**TASK BRIEF:** Since the data must remain as supplied, reproduce it word for word.

[Source records]

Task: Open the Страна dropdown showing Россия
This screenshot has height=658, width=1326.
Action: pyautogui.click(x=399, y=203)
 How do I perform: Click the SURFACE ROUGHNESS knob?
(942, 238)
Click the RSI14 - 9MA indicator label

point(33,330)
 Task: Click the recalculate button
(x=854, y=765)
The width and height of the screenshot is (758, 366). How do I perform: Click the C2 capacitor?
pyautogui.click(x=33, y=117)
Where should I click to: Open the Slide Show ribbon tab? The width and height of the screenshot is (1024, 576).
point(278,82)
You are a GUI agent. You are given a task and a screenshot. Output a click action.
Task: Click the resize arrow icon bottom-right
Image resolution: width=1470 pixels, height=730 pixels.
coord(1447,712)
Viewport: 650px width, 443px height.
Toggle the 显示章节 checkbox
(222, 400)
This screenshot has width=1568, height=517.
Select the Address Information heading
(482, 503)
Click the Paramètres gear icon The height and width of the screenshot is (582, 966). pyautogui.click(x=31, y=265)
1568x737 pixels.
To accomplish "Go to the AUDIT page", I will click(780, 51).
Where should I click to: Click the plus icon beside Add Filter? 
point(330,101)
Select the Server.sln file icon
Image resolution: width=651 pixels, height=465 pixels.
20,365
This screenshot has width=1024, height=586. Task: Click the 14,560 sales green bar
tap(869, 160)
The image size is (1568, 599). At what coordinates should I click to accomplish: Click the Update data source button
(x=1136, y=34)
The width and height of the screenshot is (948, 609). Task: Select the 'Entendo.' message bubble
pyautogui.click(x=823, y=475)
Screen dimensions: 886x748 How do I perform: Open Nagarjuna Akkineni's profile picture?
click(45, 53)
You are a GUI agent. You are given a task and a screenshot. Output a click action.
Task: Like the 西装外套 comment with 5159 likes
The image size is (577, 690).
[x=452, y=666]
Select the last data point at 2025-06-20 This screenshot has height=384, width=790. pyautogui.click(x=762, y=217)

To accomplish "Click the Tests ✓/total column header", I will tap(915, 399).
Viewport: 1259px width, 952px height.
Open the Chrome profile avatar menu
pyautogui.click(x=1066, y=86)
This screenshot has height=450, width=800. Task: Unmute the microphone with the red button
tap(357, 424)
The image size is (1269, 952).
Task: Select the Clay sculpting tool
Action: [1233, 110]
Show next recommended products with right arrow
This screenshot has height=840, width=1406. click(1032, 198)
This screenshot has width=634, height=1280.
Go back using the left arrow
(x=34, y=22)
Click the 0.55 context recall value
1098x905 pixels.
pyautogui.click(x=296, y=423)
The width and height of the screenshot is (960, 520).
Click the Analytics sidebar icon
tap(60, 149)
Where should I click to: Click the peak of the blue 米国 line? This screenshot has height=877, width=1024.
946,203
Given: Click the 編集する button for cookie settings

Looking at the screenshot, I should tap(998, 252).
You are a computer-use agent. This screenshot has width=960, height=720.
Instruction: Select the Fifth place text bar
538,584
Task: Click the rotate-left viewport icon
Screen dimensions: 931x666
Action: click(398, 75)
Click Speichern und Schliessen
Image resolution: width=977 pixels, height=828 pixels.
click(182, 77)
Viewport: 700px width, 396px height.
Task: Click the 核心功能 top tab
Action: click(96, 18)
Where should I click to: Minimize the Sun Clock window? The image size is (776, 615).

**RESPONSE TO THIS EXERCISE:**
Task: Open the Страна dropdown showing Россия
This screenshot has height=658, width=1326.
Action: pyautogui.click(x=399, y=203)
 How do I perform: Click the SURFACE ROUGHNESS knob?
(942, 238)
Click the RSI14 - 9MA indicator label

point(33,330)
 Task: Click the recalculate button
(x=854, y=765)
The width and height of the screenshot is (758, 366). How do I perform: Click the C2 capacitor?
pyautogui.click(x=33, y=117)
Where should I click to: Open the Slide Show ribbon tab? The width and height of the screenshot is (1024, 576).
point(278,82)
You are a GUI agent. You are given a task and a screenshot. Output a click action.
Task: Click the resize arrow icon bottom-right
Image resolution: width=1470 pixels, height=730 pixels.
coord(1447,712)
Viewport: 650px width, 443px height.
Toggle the 显示章节 checkbox
(222, 400)
This screenshot has width=1568, height=517.
Select the Address Information heading
(482, 503)
Click the Paramètres gear icon The height and width of the screenshot is (582, 966). pyautogui.click(x=31, y=265)
1568x737 pixels.
To accomplish "Go to the AUDIT page", I will click(780, 51).
Where should I click to: Click the plus icon beside Add Filter? 
point(330,101)
Select the Server.sln file icon
Image resolution: width=651 pixels, height=465 pixels.
20,365
This screenshot has width=1024, height=586. Task: Click the 14,560 sales green bar
tap(869, 160)
The image size is (1568, 599). At what coordinates should I click to accomplish: Click the Update data source button
(x=1136, y=34)
The width and height of the screenshot is (948, 609). Task: Select the 'Entendo.' message bubble
pyautogui.click(x=823, y=475)
Screen dimensions: 886x748 How do I perform: Open Nagarjuna Akkineni's profile picture?
click(45, 53)
You are a GUI agent. You are given a task and a screenshot. Output a click action.
Task: Like the 西装外套 comment with 5159 likes
The image size is (577, 690).
[x=452, y=666]
Select the last data point at 2025-06-20 This screenshot has height=384, width=790. pyautogui.click(x=762, y=217)

To accomplish "Click the Tests ✓/total column header", I will tap(915, 399).
Viewport: 1259px width, 952px height.
Open the Chrome profile avatar menu
pyautogui.click(x=1066, y=86)
This screenshot has height=450, width=800. Task: Unmute the microphone with the red button
tap(357, 424)
The image size is (1269, 952).
Task: Select the Clay sculpting tool
Action: [1233, 110]
Show next recommended products with right arrow
This screenshot has height=840, width=1406. click(1032, 198)
This screenshot has width=634, height=1280.
Go back using the left arrow
(x=34, y=22)
Click the 0.55 context recall value
1098x905 pixels.
pyautogui.click(x=296, y=423)
The width and height of the screenshot is (960, 520).
Click the Analytics sidebar icon
tap(60, 149)
Where should I click to: Click the peak of the blue 米国 line? This screenshot has height=877, width=1024.
946,203
Given: Click the 編集する button for cookie settings

Looking at the screenshot, I should tap(998, 252).
You are a computer-use agent. This screenshot has width=960, height=720.
Instruction: Select the Fifth place text bar
538,584
Task: Click the rotate-left viewport icon
Screen dimensions: 931x666
Action: click(398, 75)
Click Speichern und Schliessen
Image resolution: width=977 pixels, height=828 pixels.
click(182, 77)
Viewport: 700px width, 396px height.
Task: Click the 核心功能 top tab
Action: click(96, 18)
Where should I click to: Minimize the Sun Clock window? The image size is (776, 615).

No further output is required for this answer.